Emergency: Stop a Running Test¶

# k6: Ctrl+C in terminal, or send SIGINT
kill -SIGINT $(pgrep k6)

# k6: graceful stop (allow in-flight requests to complete)
kill -SIGUSR1 $(pgrep k6)

# Locust: Ctrl+C in terminal, or
kill -SIGTERM $(pgrep locust)

# If load test is hammering production from CI:
# Cancel the CI job — k6 process dies with the runner

Useful One-Liners¶

# k6: run a quick sanity check (10 VUs, 30s, single URL)
k6 run --vus 10 --duration 30s -e URL=https://api.example.com/health \
  <(echo 'import http from "k6/http"; export default ()=>{ http.get(__ENV.URL) }')
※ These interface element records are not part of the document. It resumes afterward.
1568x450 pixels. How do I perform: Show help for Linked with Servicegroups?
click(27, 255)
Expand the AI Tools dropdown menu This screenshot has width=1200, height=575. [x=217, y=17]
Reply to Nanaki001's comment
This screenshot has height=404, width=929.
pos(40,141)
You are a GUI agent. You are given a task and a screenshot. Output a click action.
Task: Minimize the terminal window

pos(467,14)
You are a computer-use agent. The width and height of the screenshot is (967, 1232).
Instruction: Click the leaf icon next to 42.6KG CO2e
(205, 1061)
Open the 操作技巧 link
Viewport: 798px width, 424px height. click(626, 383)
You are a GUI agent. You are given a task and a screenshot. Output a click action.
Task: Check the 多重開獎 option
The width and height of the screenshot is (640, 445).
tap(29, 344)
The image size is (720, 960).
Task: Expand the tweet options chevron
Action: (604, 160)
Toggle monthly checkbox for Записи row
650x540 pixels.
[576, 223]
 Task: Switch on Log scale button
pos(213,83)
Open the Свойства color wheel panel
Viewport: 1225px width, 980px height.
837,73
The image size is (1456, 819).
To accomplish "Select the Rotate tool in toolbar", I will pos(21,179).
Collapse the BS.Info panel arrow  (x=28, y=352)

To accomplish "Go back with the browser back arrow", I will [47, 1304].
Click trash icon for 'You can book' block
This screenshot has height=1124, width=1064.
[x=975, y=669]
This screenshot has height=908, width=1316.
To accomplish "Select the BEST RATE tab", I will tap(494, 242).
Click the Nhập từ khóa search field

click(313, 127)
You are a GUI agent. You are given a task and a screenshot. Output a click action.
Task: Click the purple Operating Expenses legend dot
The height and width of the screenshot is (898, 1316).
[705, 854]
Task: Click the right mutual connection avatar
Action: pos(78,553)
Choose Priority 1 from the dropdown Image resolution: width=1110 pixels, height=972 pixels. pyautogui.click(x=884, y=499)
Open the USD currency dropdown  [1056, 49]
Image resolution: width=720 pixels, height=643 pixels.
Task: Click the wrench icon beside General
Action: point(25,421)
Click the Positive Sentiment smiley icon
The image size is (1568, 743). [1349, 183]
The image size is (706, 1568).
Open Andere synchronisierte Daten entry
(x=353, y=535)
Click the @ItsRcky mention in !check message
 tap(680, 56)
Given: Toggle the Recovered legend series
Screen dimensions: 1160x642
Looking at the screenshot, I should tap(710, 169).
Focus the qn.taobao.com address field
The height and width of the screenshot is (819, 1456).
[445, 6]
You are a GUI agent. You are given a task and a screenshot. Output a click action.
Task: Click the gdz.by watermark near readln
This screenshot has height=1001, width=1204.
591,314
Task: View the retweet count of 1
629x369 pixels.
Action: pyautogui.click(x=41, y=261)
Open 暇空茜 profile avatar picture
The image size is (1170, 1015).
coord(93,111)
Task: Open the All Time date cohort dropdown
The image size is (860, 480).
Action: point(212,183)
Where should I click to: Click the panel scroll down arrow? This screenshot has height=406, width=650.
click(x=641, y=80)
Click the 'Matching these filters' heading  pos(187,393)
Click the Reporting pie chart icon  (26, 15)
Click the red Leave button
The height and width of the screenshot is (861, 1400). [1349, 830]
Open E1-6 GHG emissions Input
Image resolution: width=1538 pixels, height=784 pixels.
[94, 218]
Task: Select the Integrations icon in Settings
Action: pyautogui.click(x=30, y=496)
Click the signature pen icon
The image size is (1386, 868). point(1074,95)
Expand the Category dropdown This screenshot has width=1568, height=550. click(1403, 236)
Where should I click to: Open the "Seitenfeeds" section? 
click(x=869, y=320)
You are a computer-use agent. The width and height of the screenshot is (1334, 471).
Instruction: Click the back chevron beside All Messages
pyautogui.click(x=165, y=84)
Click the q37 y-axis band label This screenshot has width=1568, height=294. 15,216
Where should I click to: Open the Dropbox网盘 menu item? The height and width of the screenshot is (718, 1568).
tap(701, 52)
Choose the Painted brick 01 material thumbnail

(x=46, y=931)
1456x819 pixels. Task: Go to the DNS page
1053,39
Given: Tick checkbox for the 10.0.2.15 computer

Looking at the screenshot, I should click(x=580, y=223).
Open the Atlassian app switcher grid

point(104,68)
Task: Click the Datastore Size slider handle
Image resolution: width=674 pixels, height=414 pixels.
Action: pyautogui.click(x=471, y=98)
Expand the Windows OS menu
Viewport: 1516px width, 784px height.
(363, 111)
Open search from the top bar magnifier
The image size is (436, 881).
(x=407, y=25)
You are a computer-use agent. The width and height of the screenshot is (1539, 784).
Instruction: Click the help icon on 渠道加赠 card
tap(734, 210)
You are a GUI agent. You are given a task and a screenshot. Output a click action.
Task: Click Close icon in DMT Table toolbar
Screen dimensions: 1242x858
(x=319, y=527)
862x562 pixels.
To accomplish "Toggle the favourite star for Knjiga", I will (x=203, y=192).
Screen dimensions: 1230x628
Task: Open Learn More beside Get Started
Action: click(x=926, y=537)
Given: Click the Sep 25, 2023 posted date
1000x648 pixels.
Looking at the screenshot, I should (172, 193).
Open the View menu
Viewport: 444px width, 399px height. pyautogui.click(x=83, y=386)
# Parse k6 JSON output to get p95
jq '[.[] | select(.type=="Point" and .metric=="http_req_duration") | .data.value] | sort | .[floor(length * 0.95)]' results.json

# Count errors from k6 JSON output
jq '[.[] | select(.type=="Point" and .metric=="http_req_failed" and .data.value==1)] | length' results.json

# Locust: get stats as JSON
curl -s http://localhost:8089/stats/requests | jq '.stats[] | {name: .name, p95: .response_times."95", rps: .current_rps}'

# Calculate RPS from access log
awk '{print $4}' /var/log/nginx/access.log | cut -c1-17 | sort | uniq -c | sort -rn | head

# Watch live HTTP connection count during a test
watch -n 1 "ss -tn state established '( dport = :443 or dport = :80 )' | wc -l"

# Watch application memory during soak test
watch -n 5 "ps aux --sort=-%mem | grep 'gunicorn\|uvicorn\|node' | head -5"

# k6 with environment variables from .env
set -a && source .env && set +a && k6 run script.js